Start of DATASET RECORDS
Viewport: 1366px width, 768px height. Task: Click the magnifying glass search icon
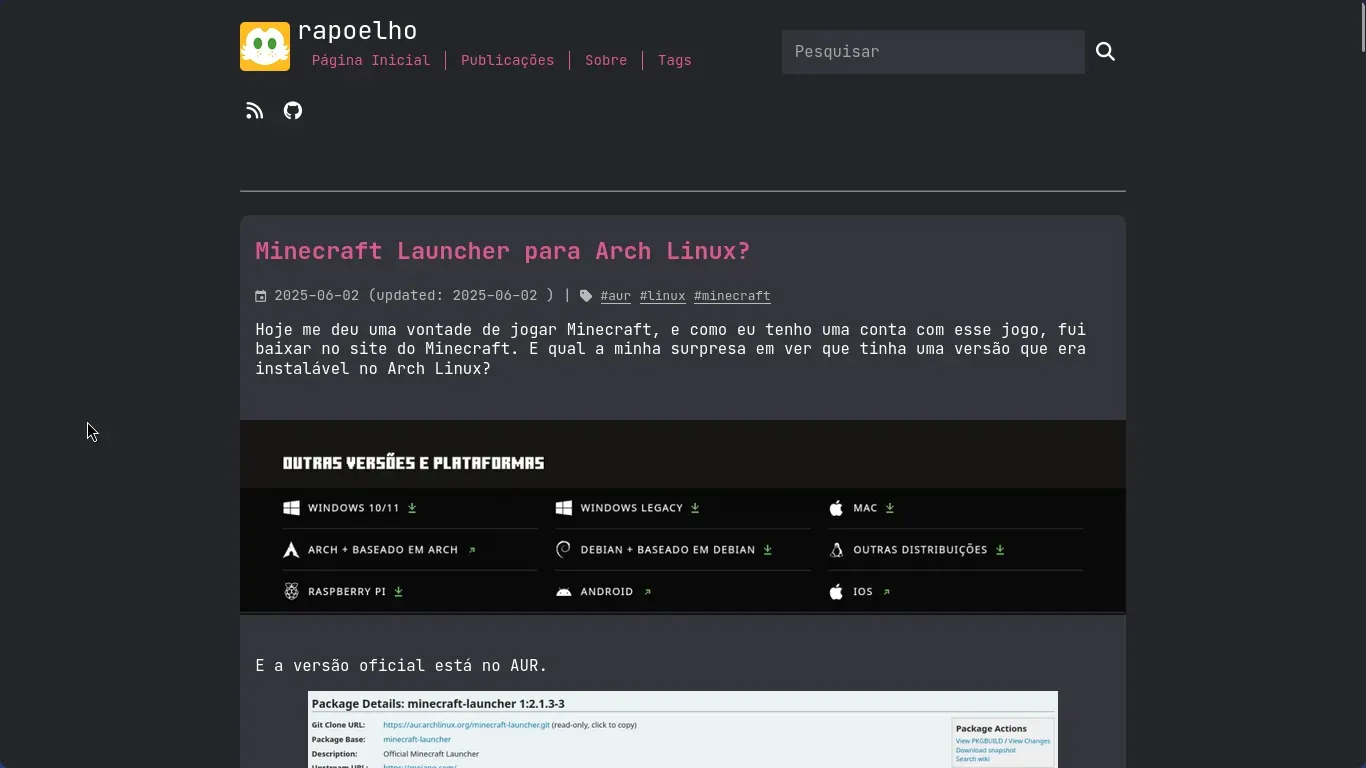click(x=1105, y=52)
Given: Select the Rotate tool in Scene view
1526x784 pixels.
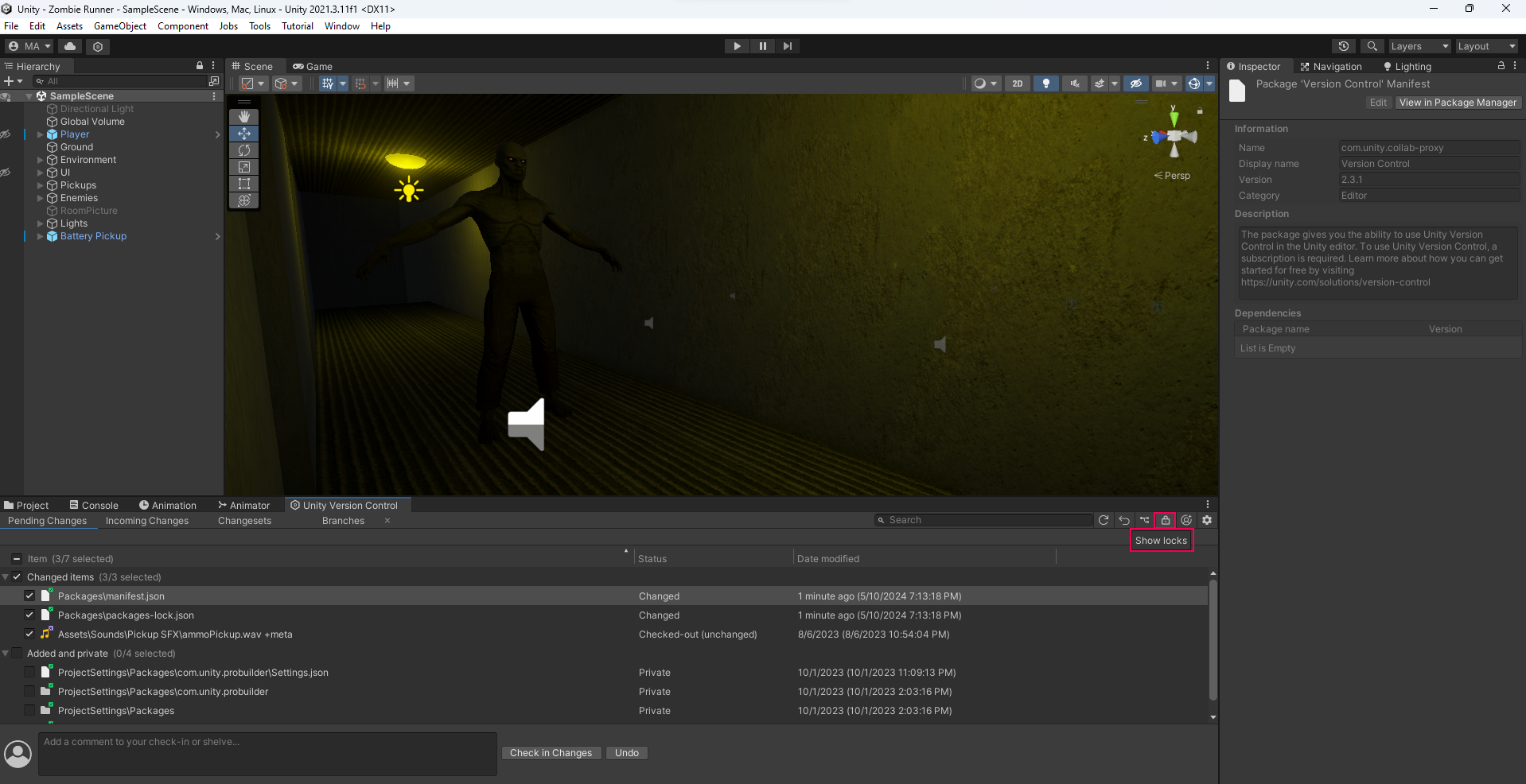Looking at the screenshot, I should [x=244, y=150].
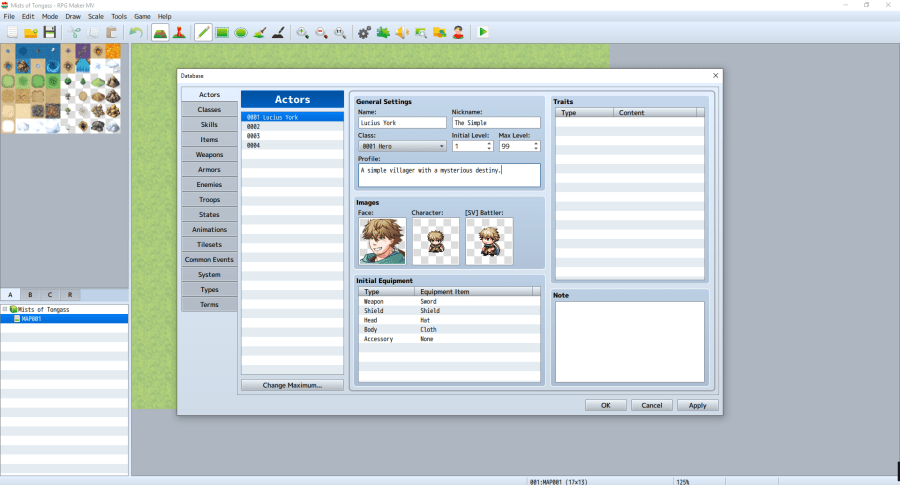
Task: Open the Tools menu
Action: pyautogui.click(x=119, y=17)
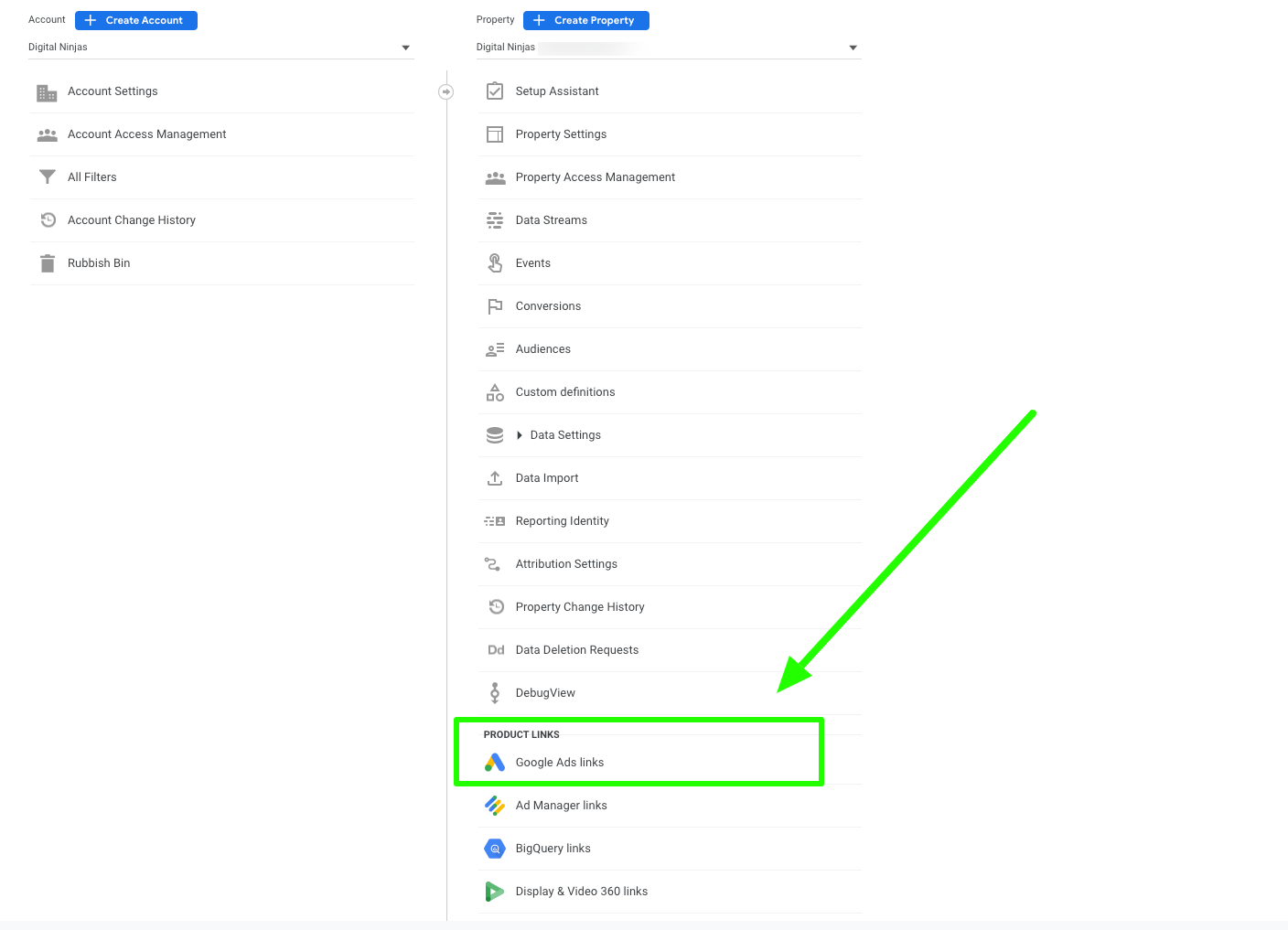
End of DATASET RECORDS
Start of DATASET RECORDS
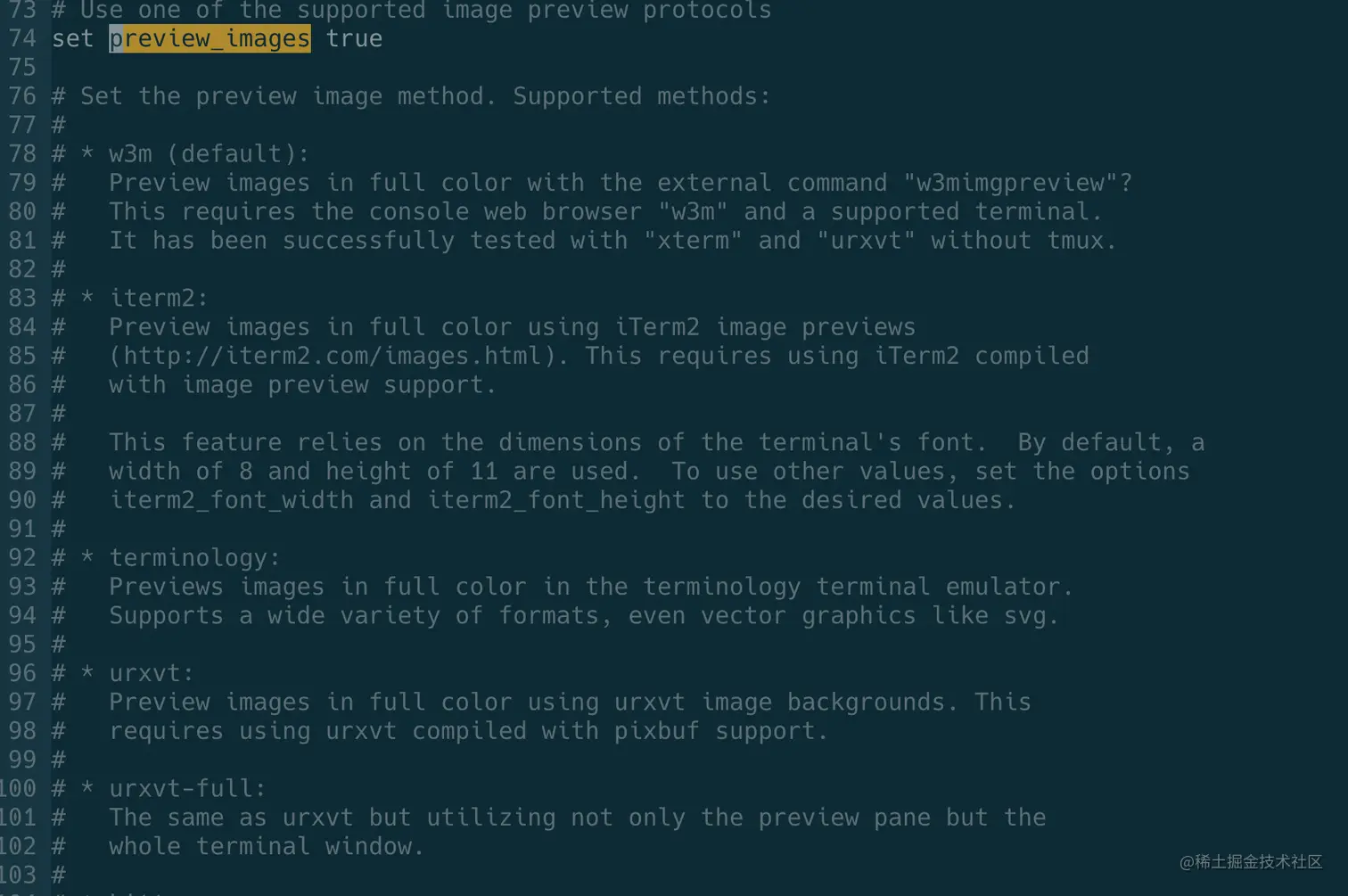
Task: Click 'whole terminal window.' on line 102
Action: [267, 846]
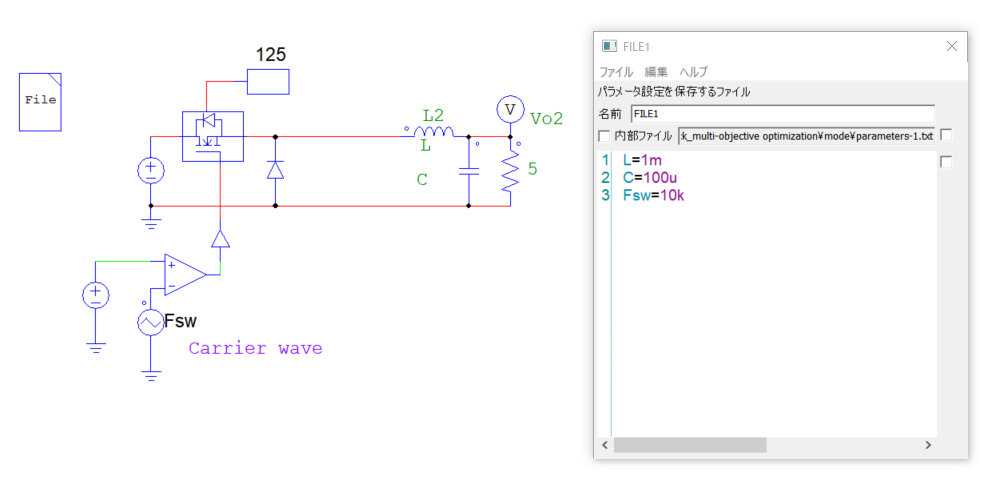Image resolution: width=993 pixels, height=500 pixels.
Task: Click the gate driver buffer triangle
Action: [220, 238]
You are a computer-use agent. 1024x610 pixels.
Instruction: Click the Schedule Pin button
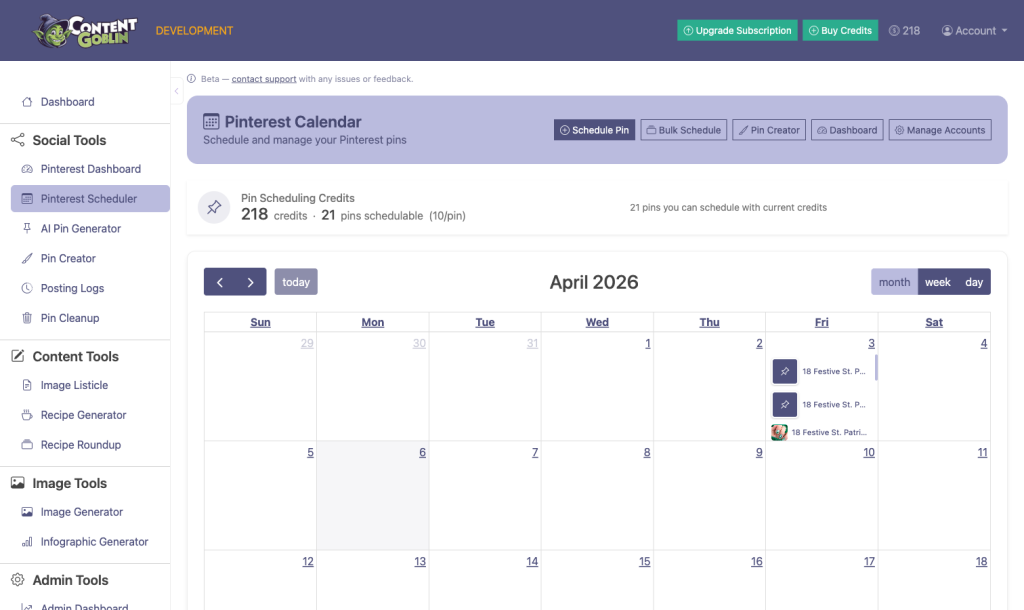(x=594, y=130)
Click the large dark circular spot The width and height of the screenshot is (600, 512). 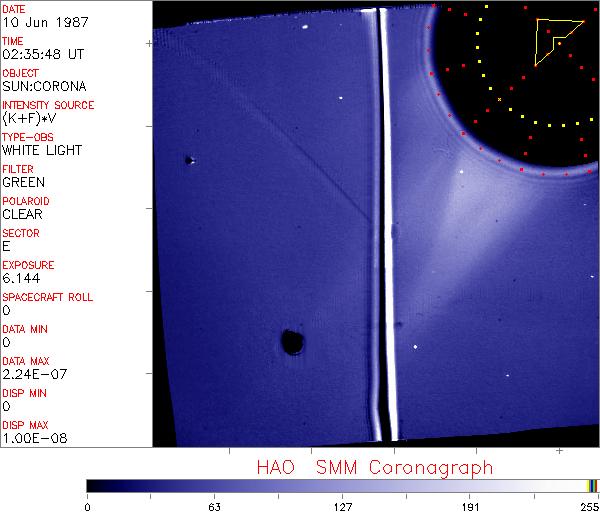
End of DATASET RECORDS
EXERCISE REQUIREMENTS.
With the pictures left out, write out exactly the lines above from the one containing "You are a computer-use" through the one containing "Click the large".

WRITTEN RESPONSE.
You are a computer-use agent. 1024x610 pixels.
Instruction: Click the Schedule Pin button
(x=594, y=130)
Click the large dark circular spot The width and height of the screenshot is (600, 512). 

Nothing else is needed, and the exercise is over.